__Dataset entries__:
- Opening Delimiter -
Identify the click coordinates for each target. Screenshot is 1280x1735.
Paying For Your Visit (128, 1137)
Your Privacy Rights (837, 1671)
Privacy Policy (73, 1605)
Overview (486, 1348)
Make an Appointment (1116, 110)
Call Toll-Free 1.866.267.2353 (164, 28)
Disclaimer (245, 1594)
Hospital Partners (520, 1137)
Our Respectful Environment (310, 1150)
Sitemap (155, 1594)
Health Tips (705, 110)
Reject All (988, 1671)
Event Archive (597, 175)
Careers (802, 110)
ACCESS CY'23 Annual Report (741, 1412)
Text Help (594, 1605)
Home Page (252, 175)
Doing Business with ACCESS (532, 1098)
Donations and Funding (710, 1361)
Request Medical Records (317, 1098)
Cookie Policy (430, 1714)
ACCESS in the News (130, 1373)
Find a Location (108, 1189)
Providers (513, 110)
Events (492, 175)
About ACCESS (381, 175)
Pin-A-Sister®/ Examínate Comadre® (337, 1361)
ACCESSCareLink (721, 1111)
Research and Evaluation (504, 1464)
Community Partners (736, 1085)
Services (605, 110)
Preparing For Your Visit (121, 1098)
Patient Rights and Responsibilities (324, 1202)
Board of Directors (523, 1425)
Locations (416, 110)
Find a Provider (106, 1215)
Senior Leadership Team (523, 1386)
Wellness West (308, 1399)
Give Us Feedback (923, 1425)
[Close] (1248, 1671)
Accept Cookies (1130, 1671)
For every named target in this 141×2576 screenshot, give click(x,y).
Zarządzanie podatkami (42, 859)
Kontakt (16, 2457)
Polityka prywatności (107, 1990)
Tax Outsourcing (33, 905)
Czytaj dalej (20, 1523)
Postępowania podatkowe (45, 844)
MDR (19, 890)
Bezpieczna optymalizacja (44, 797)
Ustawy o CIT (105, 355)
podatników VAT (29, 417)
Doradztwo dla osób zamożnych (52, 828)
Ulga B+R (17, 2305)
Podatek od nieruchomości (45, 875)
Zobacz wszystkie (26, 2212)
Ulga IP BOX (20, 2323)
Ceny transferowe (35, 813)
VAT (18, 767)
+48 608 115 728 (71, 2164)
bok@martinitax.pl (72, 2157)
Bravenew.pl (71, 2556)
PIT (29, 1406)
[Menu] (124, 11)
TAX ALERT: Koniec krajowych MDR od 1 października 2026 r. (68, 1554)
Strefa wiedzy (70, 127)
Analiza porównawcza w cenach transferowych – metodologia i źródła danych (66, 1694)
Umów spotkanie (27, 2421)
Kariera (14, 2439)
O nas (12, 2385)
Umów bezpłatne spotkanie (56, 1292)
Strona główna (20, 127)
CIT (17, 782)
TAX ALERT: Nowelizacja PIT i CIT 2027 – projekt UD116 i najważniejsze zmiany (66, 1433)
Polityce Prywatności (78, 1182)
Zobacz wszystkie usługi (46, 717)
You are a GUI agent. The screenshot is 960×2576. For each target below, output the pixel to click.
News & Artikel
- Closing Delimiter -
__Problem to work on__:
If a line above holds the word "click", copy it.

__Written response__:
Identify the click coordinates for each target. Screenshot is 1280x1735.
For every named target in this 141×2576 screenshot, give click(x,y).
You are a GUI agent. The screenshot is 960×2576. For each target below, output the pixel to click.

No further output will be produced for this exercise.